It's been a long time since I've made a postcard post, so I dug around, and thought I'd put up a postcard of Utica's railroad station, now known as the Boehlert Center at Union Station. According to Wikipedia, the station was originally built between 1912 and 1914 (replacing a structure from 1869), but has been undergoing renovations since 1978. Here is a postcard of the exterior, dated 1924:
Wikipedia indicates eight trains use the station daily, which is served by Amtrak. There are also various bus services in use, and on a seasonal basis one can take a train from Utica to Old Forge in the Adirondacks. Here is a link to another blog who has a picture of the exterior from the back, where the tracks are. Below is a picture of the station's exterior from a couple of years ago, to give you a "now and then" perspective"
Wikipedia notes that the original station had a tunnel which led from the interior of the main station area to the platform; the tunnel has since been replaced by an enclosed overpass. Below is a postcard depicting the intrior of the station:
Wikipedia notes that the station was built in the Italianate style, with the main waiting area 15,000 square feet in size, and ceilings 47 feet high. The eight columns were brought from grand Central Station in New York, and the benches are warmed with pipes channeling steam. The interior no longer has a Western Union office, but still houses a barber shop (apparently one of the few left inside of a train station), and a restaurant (though I don't remember one being there when I checked it out a couple of years ago). Here is a photograph I took in 2006, for the "now and then:"
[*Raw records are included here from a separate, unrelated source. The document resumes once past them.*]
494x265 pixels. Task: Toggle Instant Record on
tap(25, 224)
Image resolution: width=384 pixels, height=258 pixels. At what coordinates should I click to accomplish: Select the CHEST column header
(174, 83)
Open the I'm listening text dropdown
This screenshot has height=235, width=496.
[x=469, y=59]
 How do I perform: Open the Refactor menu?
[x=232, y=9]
The beauty of the marble, as well as the true height of the ceiling, shoes up much better in this photograph, I think. The place really is immense, and it is fun to imagine what it must have felt like to be inside when a train station like this was a transportation hub in any city (if you've ever been in Grand Central Station or something like that, you'll know what I mean). Here is another photograph of the interior:
Quite a sight! Amazing to think that a structure that required this amount of space and grandeur now sees only eight trains come through daily...if only airports were designed with a fraction of the visual appeal.
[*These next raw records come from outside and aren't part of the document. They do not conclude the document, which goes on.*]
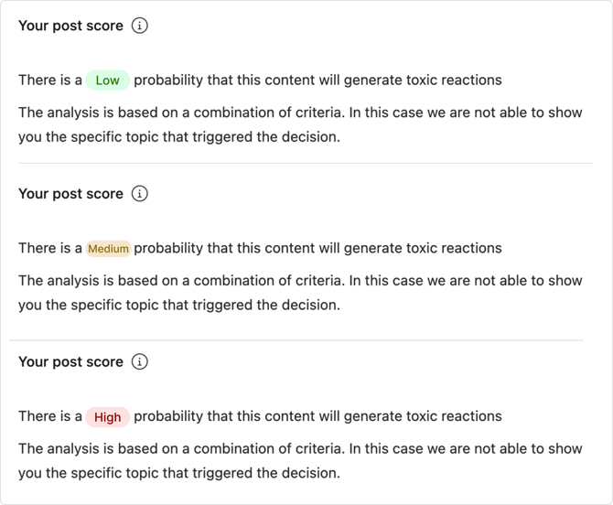Click the info icon in the Low score section
The width and height of the screenshot is (613, 505).
click(x=140, y=26)
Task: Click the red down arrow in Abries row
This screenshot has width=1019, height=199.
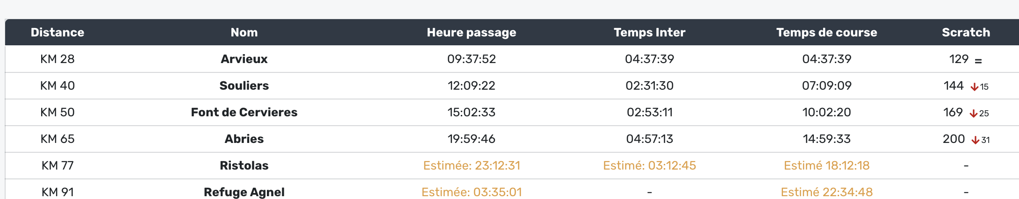Action: (x=976, y=140)
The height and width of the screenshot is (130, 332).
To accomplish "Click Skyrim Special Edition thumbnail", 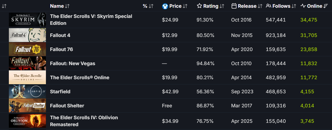I will point(27,20).
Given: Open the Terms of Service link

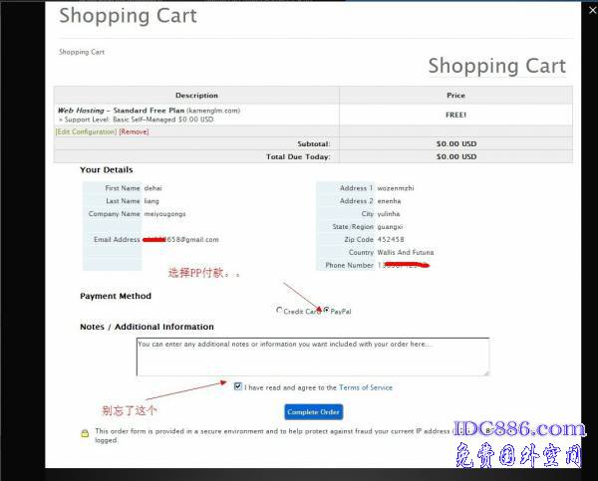Looking at the screenshot, I should 366,387.
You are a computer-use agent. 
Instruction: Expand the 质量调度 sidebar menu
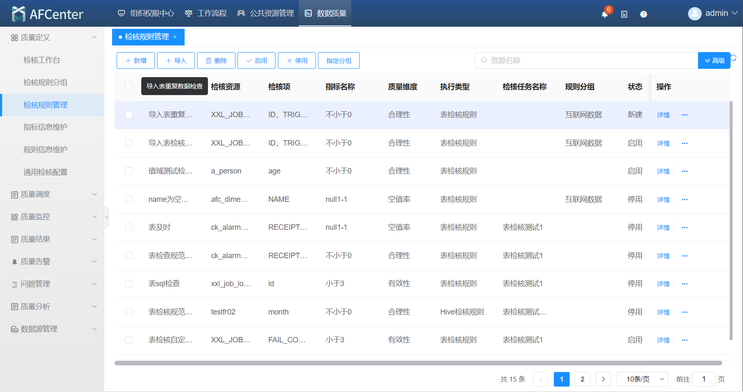point(52,194)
I remember arriving and/or departing at this station several times as a child, when we would come visit family from New York. Of course, as a child, the excitement of riding on a train expires quickly, replaced by almost terminal boredom (especially when said child is used to train rides that are the length of subway trips, not journeys up the Hudson River and through the Mohawk valley!). I also took Amtrak once in college, getting home from Connecticut by way of New York. That trip was far more interesting, though I still hadn't developed a taste for nostalgia like now.
Here is another web page offering far more history on this station, as well as several other really nice photographs. If I ever get doen to the station again (or, even better, ride a train into or out of the station!), I'll definitaly take more pics.